Les salariés du site de Toulouse – qui travaillent aussi sur le Rafale – ont décidé de rejoindre le mouvement depuis le 8 avril : « Comme les équipes de Mérignac et de Toulouse travaillent en lien autour du Rafale, les discussions entre salariés ont permis à la dynamique de s’étendre. En plus, à Toulouse, dans les équipes du Rafale, il y a beaucoup de militants CGT, qui ont su entraîner les collègues. On a lancé des grèves reconductibles dès le mardi 8 avril à Toulouse pour rejoindre le mouvement de Mérignac et leur apporter notre soutien. Pour les grévistes de Mérignac, savoir que d’autres sites se mobilisent aussi, ça motive – et pareil pour nous. Ça s’alimente : c’est un effet boule de neige ! »

Et la « boule de neige » ne s’est pas arrêtée là : le 10 avril, 1500 travailleurs de Thales, Dassault, ArianeGroup, CGi et Akkodis ont manifesté ensemble à Mérignac sous la bannière : « Pour une meilleure répartition des richesses ».

Contre le militarisme et l’impérialisme !

Paniqué par la dynamique du mouvement et l’arrêt de la production à Mérignac, le ministre des Armées, Sébastien Lecornu, a été forcé de soutenir à demi-mots les revendications des grévistes : « Sur l’effort de défense, il ne peut pas y avoir de doute sur la juste répartition de cette richesse. » Sous la pression, Patrice Caine, directeur général du groupe Thales, s’est dit prêt à rouvrir les négociations.

Rien ne garantit que ces négociations aboutiront à des avancées suffisantes, mais ce léger recul de la direction confirme une chose : seule la grève reconductible permet d’imposer un véritable rapport de force. Pour gagner, les travailleurs devront la maintenir et l’étendre.

La dynamique actuelle du mouvement ouvre des opportunités à saisir. La manifestation unitaire du 10 avril allait dans la bonne direction. Les syndicats et les salariés grévistes doivent maintenant lancer des appels au maximum de travailleurs de l’industrie de l’armement pour qu’ils engagent, eux aussi, la grève illimitée.

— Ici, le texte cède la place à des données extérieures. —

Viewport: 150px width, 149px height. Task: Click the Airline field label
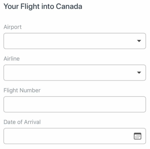pyautogui.click(x=12, y=59)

Par ailleurs, ces mobilisations pour des hausses de salaires et de meilleures conditions de travail doivent se lier à une lutte globale contre le militarisme et l’impérialisme. Les profits de Thales sont directement liés aux guerres impérialistes – comme la guerre en Ukraine ou le génocide des Gazaouis – et à la politique actuelle de réarmement des impérialistes européens.

Les sommes colossales d’argent public que l’Etat s’apprête à dépenser dans l’armement préparent les prochaines coupes dans la Santé, l’Education et les services publics. Les syndicats du secteur doivent dénoncer cette course au militarisme et les politiques d’austérité qui en résultent. Il faut lutter pour la nationalisation de Thales, Dassault et tous les géants de l’armement, sous le contrôle démocratique des salariés. La haute qualification des travailleurs de l’armement pourrait alors être réorientée vers des alternatives industrielles socialement utiles à la population – sans la moindre suppression de poste.